» **Problem details**
Please copy out the items below word for word, from the line with "Open the Extensions" to the line with "Looking at the screenshot, I should click(560, 341).", including both of those lines.

[Element lookup items]
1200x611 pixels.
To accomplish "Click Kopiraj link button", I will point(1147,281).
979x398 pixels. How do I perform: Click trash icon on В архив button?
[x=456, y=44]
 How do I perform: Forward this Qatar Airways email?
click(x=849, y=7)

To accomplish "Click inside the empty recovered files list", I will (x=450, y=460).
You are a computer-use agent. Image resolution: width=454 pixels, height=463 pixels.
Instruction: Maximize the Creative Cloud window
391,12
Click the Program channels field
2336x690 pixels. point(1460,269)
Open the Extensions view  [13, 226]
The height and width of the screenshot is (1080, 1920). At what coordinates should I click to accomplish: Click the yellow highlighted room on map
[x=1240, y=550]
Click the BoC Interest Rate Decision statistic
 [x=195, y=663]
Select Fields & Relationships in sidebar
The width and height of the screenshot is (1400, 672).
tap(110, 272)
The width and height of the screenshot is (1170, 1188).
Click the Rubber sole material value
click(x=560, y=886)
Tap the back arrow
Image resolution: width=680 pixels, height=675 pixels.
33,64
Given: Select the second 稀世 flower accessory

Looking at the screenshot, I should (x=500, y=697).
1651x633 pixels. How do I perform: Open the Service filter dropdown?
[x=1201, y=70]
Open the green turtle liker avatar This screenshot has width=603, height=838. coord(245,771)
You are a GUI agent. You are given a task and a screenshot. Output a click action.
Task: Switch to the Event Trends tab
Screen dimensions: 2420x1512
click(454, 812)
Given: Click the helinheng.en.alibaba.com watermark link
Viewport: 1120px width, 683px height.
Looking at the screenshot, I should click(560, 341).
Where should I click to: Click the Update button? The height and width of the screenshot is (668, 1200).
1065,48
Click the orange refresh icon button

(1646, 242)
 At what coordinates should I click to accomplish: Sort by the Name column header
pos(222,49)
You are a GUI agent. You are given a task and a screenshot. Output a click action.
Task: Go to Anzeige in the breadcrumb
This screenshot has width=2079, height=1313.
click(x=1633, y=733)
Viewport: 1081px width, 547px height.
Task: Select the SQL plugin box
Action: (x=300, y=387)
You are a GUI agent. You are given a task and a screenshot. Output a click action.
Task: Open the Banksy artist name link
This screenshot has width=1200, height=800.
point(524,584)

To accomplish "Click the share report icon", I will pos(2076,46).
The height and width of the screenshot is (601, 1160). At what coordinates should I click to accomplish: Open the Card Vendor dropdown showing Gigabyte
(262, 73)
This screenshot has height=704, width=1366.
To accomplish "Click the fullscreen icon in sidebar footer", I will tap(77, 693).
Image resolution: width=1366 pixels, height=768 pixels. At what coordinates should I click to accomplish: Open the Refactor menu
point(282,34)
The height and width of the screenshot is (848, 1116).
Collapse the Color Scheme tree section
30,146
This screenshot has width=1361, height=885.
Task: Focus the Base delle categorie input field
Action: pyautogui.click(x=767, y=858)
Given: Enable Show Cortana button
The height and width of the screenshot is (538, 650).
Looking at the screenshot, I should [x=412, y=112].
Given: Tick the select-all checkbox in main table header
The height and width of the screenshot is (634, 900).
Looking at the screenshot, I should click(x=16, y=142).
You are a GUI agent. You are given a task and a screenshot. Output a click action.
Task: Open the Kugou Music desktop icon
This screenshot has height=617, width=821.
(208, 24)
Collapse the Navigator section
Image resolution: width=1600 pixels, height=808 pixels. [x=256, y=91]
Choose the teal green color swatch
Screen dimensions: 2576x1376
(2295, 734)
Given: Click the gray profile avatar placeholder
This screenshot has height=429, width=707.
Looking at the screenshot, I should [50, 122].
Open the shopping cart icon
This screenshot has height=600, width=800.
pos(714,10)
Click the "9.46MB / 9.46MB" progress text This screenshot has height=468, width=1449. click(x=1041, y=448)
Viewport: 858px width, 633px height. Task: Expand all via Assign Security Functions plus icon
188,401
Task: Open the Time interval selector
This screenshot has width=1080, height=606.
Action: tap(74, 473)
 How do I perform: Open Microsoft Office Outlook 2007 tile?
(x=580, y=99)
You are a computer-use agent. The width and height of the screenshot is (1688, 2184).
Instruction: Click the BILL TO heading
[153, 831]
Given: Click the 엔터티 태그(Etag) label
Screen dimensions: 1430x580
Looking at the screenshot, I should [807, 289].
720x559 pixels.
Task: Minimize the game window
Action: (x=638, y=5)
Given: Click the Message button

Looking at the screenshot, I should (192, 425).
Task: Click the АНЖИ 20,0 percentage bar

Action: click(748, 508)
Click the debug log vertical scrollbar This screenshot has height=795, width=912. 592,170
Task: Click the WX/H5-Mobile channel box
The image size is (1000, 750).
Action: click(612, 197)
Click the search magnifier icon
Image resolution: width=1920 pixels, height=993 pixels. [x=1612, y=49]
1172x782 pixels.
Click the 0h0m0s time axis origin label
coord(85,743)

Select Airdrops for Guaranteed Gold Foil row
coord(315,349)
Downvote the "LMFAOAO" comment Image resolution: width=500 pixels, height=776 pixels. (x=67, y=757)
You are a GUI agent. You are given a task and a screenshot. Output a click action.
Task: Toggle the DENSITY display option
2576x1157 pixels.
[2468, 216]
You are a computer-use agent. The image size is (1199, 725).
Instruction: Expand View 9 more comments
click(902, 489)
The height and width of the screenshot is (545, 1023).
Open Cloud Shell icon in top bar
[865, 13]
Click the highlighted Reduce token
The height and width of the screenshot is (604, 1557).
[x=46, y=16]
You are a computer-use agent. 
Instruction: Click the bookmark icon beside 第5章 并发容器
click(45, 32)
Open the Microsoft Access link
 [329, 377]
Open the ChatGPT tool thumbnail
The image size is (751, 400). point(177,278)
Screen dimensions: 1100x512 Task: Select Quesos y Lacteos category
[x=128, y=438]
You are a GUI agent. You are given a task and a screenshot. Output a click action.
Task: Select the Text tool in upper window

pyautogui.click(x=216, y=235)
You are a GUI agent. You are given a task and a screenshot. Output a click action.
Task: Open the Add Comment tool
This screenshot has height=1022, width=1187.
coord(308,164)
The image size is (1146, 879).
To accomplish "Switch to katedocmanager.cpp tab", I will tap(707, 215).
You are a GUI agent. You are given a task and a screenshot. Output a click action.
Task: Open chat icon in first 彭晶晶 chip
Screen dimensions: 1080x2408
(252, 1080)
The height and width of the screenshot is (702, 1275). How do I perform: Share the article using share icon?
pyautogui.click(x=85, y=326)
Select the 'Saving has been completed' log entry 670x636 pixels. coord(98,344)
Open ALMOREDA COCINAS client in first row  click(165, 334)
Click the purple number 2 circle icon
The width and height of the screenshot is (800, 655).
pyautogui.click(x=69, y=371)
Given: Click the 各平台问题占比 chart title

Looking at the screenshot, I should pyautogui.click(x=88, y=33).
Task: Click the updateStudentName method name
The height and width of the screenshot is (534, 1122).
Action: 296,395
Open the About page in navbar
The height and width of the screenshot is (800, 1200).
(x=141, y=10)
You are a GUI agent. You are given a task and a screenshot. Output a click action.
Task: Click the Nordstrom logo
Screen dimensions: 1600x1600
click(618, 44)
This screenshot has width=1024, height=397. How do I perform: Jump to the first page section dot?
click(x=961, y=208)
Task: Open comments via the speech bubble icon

» **Correct output**
Open the Extensions view  [13, 226]
The height and width of the screenshot is (1080, 1920). At what coordinates should I click to accomplish: Click the yellow highlighted room on map
[x=1240, y=550]
Click the BoC Interest Rate Decision statistic
 [x=195, y=663]
Select Fields & Relationships in sidebar
The width and height of the screenshot is (1400, 672).
tap(110, 272)
The width and height of the screenshot is (1170, 1188).
Click the Rubber sole material value
click(x=560, y=886)
Tap the back arrow
Image resolution: width=680 pixels, height=675 pixels.
33,64
Given: Select the second 稀世 flower accessory

Looking at the screenshot, I should (x=500, y=697).
1651x633 pixels. How do I perform: Open the Service filter dropdown?
[x=1201, y=70]
Open the green turtle liker avatar This screenshot has width=603, height=838. coord(245,771)
You are a GUI agent. You are given a task and a screenshot. Output a click action.
Task: Switch to the Event Trends tab
Screen dimensions: 2420x1512
click(454, 812)
Given: Click the helinheng.en.alibaba.com watermark link
Viewport: 1120px width, 683px height.
Looking at the screenshot, I should click(560, 341).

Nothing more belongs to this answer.